Junho é mês do orgulho LGBTQIA+. Mês em que a grande mídia resolve contar as nossas histórias de superação e resiliência. Porém, ao longo do resto do ano, opta por sempre nos representar de forma caricata e jocosa em suas produções massificantes. Mês em que as grandes marcas usam e abusam de nossas faces em suas campanhas publicitárias, todo um pseudoativismo que some com o início de julho. Não podiam ser mais descaradas em sua nefasta intenção de abocanhar uma gorda parcela do dinheiro rosa.
Não bastassem essas atitudes chovinistas, ainda temos que lidar com a reação desproporcional de certas parcelas reacionárias da sociedade, presente em todas as demonstrações de orgulho por algum grupo marginalizado. Do dia da mulher ao dia da consciência negra, passando pelo mês do orgulho, sempre ouvimos o mesmo tipo de questionamento infundado. Por que precisamos de um dia para as mulheres? Isso significa que todos os outros dias são dos homens? Por que há um dia exclusivo para a consciência negra e nenhum para a branca? Por que eu não posso me orgulhar de ser 100% branco? Onde está a marcha do orgulho hétero?
Não há nada mais fácil do que se orgulhar de si, quando se nasce homem cis, heterossexual e branco. Do alto de seu privilégio, não há portas fechadas, não há sonhos impossíveis. Ninguém lhe olha torto ou com desdém. Você pode caminhar sem medo pelas ruas. Todos lhe respeitam sem você sequer precisar abrir a boca. Você é um homem, tudo está ao seu alcance!
Sim, eu experimentei esse poder. Por mais que nunca tenha sido um homem, soube passar muito bem por um, a ponto da sociedade me conferir, mesmo que condicionalmente, todos esses privilégios. É inebriante e qualquer menção a perdê-los ou ter que dividí-los é simplesmente aterrorizante. Você não está preparado para deixar de ser especial! É desse medo que surgem essas reações.

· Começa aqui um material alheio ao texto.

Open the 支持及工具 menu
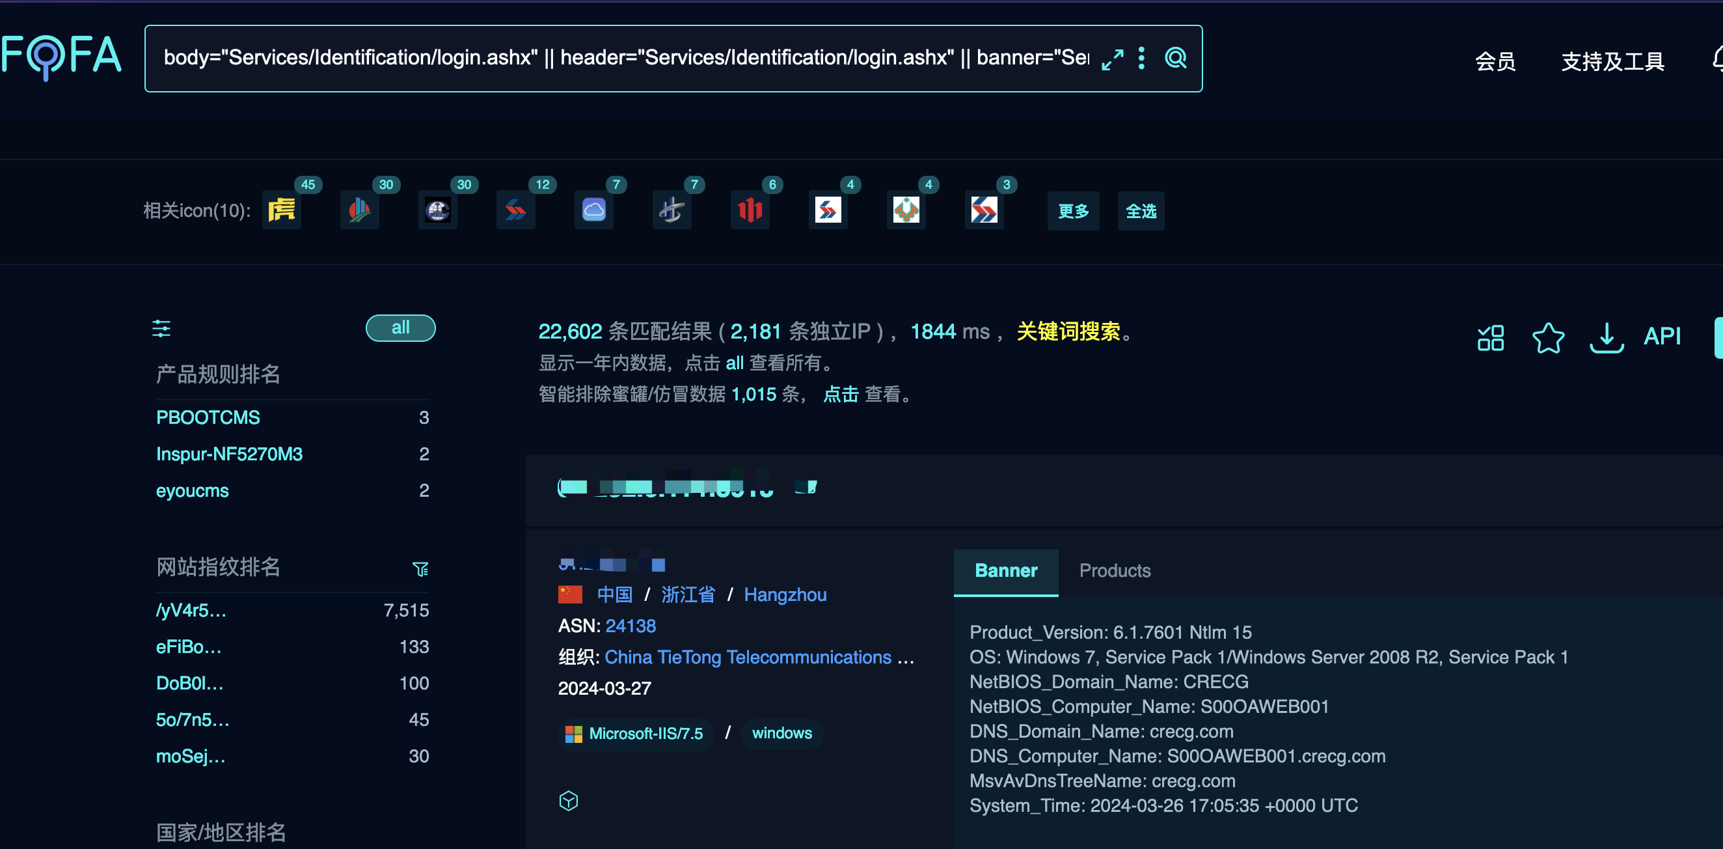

Vocês deveriam se envergonhar dessa postura. Já que não sabem o que é crescer sem referências, sem horizontes. Com seus pais falando quão abominável você é. Com medo de ser expulsa de casa e ter que se prostituir para sobreviver. Vocês não sabem o terror que é crescer em um ambiente que lhe odeia, sob eterna vigilância e escrutínio. Em que qualquer deslize em manter a fachada cisheteronormativa é severamente punido. E não me venham com a ladainha de que vocês conseguem imaginar o horror que nós enfrentamos, porque não, não há nada na experiência cis-hetero branca que se compare. Simplesmente, aceitem a sua ignorância e ouçam as nossas vozes!
É desse instinto de sobrevivência, dessa resiliência em não deixar o cistema nos dobrar e de aprender a nos amarmos a despeito de seus preconceitos que surge o orgulho. Eu floresci nesse campo regado a ódio e sangue. Eu usei o cistema contra o cistema para ser quem sou. E me orgulho muito disso!